C'est à ce tournant de l'histoire politique des deux royaumes
qu'apparurent les grands prophètes qui, d'un commun accord, sauvèrent
la religion en la pénétrant d'une spiritualité plus élevée et en
plaçant la moralité au-dessus du rite. L'inspiration atteint ici son
point culminant; les résultats n'ont pas cessé, depuis lors, d'en
être sensibles et sont aujourd'hui plus hautement appréciés que
jamais. Des discussions académiques sur les rapports de la morale et
de la religion et la «psychologie de la prophétie» ne seraient pas
ici à leur place. C'est un mouvement de vie, et ce sont les hommes
qui y ont été mêlés qui nous intéressent. La méthode que Dieu emploie
pour transmettre à l'âme humaine son message sublime et le revêtir du
sceau de son autorité suprême est complexe et ne sera peut-être
jamais entièrement comprise. Mais les faits historiques demeurent et
appellent notre examen attentif. Quatre hommes: Amos, Osée, Ésaïe et
Michée, ont marqué le VIIIe siècle d'une empreinte indélébile,
tellement qu'il demeure l'une des grandes époques de l'histoire de la
religion.

Une question se pose: dans quelle mesure leur message était-il
nouveau ou original? Il était nouveau en ce sens qu'il émanait de
leur personnalité individuelle et présentait la religion sous un
aspect plus large, plus pur, plus riche qu'auparavant. Ce n'était pas
une plante nouvelle, mais plutôt une floraison nouvelle du vieil
arbre. Si la morale n'avait pas été un élément constitutif de la
religion des Hébreux, celle-ci n'aurait pu survivre au culte de la
nature et aux âpres conflits avec le baalisme. Ces antiques récits
sont, à n'en pas douter, animés de l'esprit prophétique. De quelque
façon qu'on l'interprète, le tableau présentant le premier homme et
la première femme avec la perspective des souffrances, résultat de la
désobéissance (Ge 2:3), est empreint de compassion pour l'homme
qui, venu de la terre, tire d'elle sa subsistance au prix d'un dur
labeur, puis y retourne, et pour la femme qui met au monde ses
enfants dans la douleur. Remarquons aussi le blâme infligé par Nathan
à David (2Sa 12:7) et le châtiment subi en expiation d'un traité
violé (2Sa 21).

A la longue, la religion s'assimila maints éléments du culte de
la nature, mais en les purifiant et en les faisant servir à des buts
plus élevés. Les prophètes ne se considéraient pas comme les
créateurs d'une religion nouvelle, mais comme des frères exhortant
leurs frères à revenir à la source plus simple et plus pure de leur
vieille foi (Jer 6:16 et suivant). Qu'ils fussent ou non animés
de cette pensée, nous savons que la foi des ancêtres ne pouvait
subsister qu'en s'élargissant, en étendant et appliquant ses
principes aux conditions changeantes d'un monde plus vaste. Le
message des prophètes du VIIIe siècle était à la fois national et
social. Le devoir de la piété personnelle, les problèmes de
l'individualisme commencent à se poser, mais le message des prophètes
s'adressait à la communauté comme telle. Ce n'était pas, à proprement
parler, un monothéisme théologique ou dogmatique; mais il s'orientait
dans cette direction, et le droit de Jéhovah à être le Dieu de
l'humanité y était impliqué, sinon clairement affirmé.

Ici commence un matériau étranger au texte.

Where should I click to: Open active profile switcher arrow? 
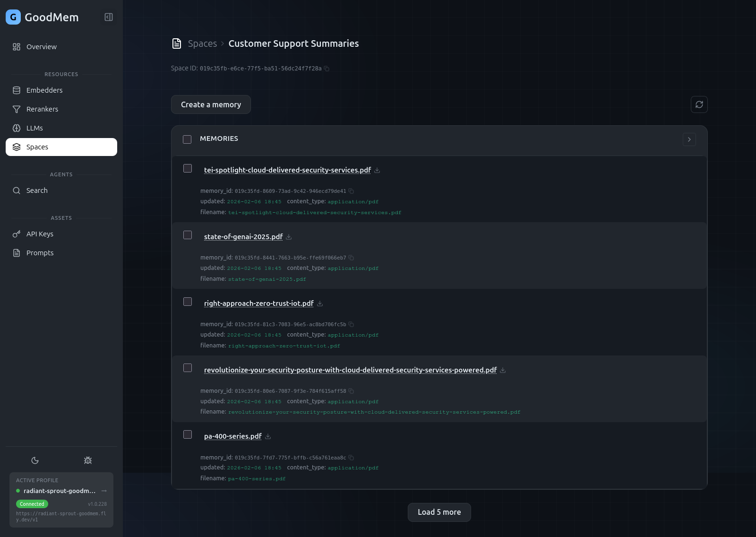point(104,491)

Au sein de l'Israël primitif on trouve, dès le début, des voyants
ou «Sages», des diseurs de proverbes et maximes, des prêtres qui
officiaient à différents autels et des prophètes, hommes de caractère
enthousiaste qui n'étaient astreints à aucune règle inflexible et
inféodés à aucun sanctuaire particulier. Plus tard, ces catégories
d'hommes seront déterminées d'une façon plus précise et auront leur
littérature propre. Prophètes et prêtres (voir ces mots) sont parfois
associés, parfois en conflit. Quelques-uns des prophètes, tels Osée,
Jérémie et Ézéchiel, appartenaient à des familles sacerdotales.
L'action de l'Esprit divin n'était limitée à aucune classe.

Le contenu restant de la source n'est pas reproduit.